The Results: +30 Points Over the Strongest Baseline
Across 12 tasks (16 rollouts each), T-Rex achieves 65% average success rate:
| Method | Avg Success (%) |
| ViTacFormer | 3 |
| RDP | 6 |
| π0.5 + tactile | 6 |
| Tactile-VLA | 15 |
| π0.5 | 17 |
| EgoScale (prior SOTA) | 35 |
| T-Rex (Ours) | 65 |
Standout per-task gains include Flip Page (96%), Transfer Egg (75%), Split Cup (78%), and Extract Card (70%) — tasks where vision-only or weakly tactile baselines remain in single digits.
Critically, T-Rex beats EgoScale — the strongest prior method built on 20k+ hours of human video pretraining on Sharpa Wave's 22-DoF action space — by 30 absolute points on average. Scale from human video alone does not substitute for reactive touch at contact time. Both matter; T-Rex shows what becomes possible when architecture and tactile data catch up to visual pretraining.
Why This Matters for Sharpa Wave
T-Rex is not an abstract algorithm demo. It is evidence that anthropomorphic hardware and tactile-reactive software are co-dependent:
1:1 human-scale dexterity (22 DoF)
Sharpa Wave matches human hand size, kinematics, and workspace — the same 22-DoF joint space used in EgoScale pretraining and T-Rex evaluation. Policies trained on human-retargeted motion and tested on Wave preserve pinch semantics, coordinated finger timing, and in-hand rotation structure that lower-DoF end effectors cannot express.
High-resolution Dynamic Tactile Array (DTA)
Each Sharpa Wave fingertip carries >1,000 tactile pixels with high pressure sensitivity — the sensory resolution T-Rex's VQ-VAE encoder is designed to exploit. Without this resolution, "reactive" touch collapses back into coarse contact detection.
High-frequency physical interaction
Wave combines >4 Hz gesture speed with >20 N fingertip force — the mechanical envelope needed for tasks like card fanning, egg transfer, and thread engagement. T-Rex's 100-hour primitive dataset and MoT tactile expert assume a hand that can both feel and act at human-relevant rates.

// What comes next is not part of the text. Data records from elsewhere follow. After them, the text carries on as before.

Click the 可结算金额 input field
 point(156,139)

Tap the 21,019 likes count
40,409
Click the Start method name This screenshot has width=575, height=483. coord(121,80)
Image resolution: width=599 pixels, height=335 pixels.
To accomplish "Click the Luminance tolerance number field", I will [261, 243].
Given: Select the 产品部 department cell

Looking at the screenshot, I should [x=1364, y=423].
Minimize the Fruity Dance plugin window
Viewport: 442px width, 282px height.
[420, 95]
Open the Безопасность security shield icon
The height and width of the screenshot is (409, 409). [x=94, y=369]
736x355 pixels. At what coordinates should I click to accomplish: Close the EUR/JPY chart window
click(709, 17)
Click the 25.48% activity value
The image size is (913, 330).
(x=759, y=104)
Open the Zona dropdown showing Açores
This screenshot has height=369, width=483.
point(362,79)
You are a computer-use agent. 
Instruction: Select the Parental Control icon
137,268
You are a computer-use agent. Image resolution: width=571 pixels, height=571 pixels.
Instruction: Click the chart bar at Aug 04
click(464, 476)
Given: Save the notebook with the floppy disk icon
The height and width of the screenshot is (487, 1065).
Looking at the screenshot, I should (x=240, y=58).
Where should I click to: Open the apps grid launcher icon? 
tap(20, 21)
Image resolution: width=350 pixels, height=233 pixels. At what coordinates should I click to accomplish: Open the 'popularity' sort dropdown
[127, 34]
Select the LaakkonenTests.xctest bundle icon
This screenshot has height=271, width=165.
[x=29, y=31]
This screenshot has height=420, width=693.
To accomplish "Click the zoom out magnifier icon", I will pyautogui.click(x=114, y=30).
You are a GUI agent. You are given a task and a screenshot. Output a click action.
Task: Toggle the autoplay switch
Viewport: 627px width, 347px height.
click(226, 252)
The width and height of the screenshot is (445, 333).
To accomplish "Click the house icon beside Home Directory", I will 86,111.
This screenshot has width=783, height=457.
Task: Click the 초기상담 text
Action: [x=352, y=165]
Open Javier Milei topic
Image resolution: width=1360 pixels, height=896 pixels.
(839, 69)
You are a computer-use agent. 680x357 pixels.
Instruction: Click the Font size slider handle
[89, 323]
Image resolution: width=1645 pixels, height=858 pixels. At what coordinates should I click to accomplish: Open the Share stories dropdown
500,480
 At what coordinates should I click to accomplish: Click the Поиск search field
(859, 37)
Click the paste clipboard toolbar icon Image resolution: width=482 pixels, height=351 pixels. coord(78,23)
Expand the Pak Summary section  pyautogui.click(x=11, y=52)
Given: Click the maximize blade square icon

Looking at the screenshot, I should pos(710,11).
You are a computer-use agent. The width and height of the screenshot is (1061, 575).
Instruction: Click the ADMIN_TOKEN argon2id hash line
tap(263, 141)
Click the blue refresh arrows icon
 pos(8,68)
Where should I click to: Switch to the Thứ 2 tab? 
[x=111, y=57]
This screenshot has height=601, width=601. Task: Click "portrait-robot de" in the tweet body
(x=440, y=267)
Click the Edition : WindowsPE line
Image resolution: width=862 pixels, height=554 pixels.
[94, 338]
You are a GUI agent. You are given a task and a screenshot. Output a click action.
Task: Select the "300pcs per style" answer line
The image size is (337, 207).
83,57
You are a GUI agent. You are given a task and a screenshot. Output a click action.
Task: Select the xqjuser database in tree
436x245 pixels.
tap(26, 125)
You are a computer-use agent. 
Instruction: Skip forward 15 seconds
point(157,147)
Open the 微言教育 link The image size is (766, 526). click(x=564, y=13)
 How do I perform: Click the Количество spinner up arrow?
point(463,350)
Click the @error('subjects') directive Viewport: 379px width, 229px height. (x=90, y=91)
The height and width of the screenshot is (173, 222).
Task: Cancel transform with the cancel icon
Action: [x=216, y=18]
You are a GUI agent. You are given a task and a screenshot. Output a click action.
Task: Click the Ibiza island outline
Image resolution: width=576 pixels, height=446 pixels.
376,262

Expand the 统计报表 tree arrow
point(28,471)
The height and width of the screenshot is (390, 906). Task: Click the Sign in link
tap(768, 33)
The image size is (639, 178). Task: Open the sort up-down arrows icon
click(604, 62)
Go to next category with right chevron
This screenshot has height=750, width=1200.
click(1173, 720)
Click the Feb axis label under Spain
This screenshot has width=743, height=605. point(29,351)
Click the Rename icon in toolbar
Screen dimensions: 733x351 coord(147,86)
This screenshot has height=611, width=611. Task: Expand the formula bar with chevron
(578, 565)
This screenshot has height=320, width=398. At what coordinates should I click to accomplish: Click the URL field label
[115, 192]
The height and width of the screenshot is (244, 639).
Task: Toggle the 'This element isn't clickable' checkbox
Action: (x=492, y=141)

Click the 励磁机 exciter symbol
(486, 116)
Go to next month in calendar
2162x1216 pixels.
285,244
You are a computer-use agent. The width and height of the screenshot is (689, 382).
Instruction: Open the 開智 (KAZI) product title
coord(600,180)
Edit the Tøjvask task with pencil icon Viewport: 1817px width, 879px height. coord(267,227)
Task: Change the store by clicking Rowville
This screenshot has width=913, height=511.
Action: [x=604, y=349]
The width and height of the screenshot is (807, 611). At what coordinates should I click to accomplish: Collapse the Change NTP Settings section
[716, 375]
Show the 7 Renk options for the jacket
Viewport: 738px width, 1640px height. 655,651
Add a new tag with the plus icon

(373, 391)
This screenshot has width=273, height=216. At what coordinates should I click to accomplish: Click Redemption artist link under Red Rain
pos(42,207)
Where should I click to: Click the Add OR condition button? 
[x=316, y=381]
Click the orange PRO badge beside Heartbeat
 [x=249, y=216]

Sim-to-real consistency Sharpa Wave ships with Isaac Sim URDF/USD assets and tactile parameters integrated into the NVIDIA Isaac GR00T Reference Humanoid workflow — enabling teams to train tactile policies in simulation and deploy with minimal gap, the same development path T-Rex's ecosystem builds on.
Bimanual coordination
Half of T-Rex's task suite requires two hands working together — split cup, mahjong sorting, egg transfer. Wave on dual-arm platforms (RealMan + Sharpa, Galaxea R1 Pro + Sharpa, Unitree H2 + Sharpa) is the hardware baseline for this class of research.
From T-Rex to Product: The "Last Millimeter" Becomes Trainable
Sharpa's mission — "We manufacture time by making robots useful" — hinges on solving contact, not just motion. T-Rex independently validates the same thesis Sharpa articulated in CraftNet:
"90% of the effort is in the last millimeter when interacting with objects."
T-Rex proves that last millimeter is now learnable at scale — given the right hand, the right sensors, the right data recipe, and an architecture that treats touch as a first-class, high-frequency modality rather than an afterthought.
For researchers and OEMs building on Sharpa Wave, T-Rex offers a concrete roadmap: pair anthropomorphic 22-DoF hardware with tactile-reactive policy architectures, collect primitive-rich touch data efficiently, and evaluate on standardized contact-heavy benchmarks — not just pick-and-place, but the tasks that actually require human-level dexterity.